"""
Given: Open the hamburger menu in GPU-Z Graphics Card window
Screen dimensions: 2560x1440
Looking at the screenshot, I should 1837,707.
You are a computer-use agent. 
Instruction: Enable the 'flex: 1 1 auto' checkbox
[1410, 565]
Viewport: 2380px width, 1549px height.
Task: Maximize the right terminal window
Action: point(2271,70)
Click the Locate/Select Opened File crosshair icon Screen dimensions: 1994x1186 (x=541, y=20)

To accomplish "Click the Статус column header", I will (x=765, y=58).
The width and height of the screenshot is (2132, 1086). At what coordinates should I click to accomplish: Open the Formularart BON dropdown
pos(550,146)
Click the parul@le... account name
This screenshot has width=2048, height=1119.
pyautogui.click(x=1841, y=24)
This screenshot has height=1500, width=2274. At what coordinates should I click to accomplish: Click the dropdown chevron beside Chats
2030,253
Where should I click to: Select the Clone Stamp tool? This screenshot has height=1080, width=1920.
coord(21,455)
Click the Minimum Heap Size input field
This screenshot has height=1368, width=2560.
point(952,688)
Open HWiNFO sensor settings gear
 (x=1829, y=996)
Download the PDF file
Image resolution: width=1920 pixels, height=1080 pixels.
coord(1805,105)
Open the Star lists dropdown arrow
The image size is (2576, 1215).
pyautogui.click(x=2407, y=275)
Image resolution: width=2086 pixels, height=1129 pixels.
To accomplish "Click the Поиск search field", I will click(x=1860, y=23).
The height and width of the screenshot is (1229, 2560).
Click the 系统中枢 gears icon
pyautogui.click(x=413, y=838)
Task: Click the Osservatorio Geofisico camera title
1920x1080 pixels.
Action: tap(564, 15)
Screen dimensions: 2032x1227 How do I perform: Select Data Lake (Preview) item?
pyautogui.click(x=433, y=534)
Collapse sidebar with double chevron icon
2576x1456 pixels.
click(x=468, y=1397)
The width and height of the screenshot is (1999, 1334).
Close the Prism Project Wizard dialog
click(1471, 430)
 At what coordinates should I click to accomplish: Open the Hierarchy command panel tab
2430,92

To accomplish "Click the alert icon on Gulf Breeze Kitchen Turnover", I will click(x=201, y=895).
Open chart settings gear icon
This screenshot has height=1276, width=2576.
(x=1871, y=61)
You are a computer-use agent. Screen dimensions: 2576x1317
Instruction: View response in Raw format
"""
The records are given above. Copy each line in them that holds "field".

Click the Minimum Heap Size input field
To accomplish "Click the Поиск search field", I will click(x=1860, y=23).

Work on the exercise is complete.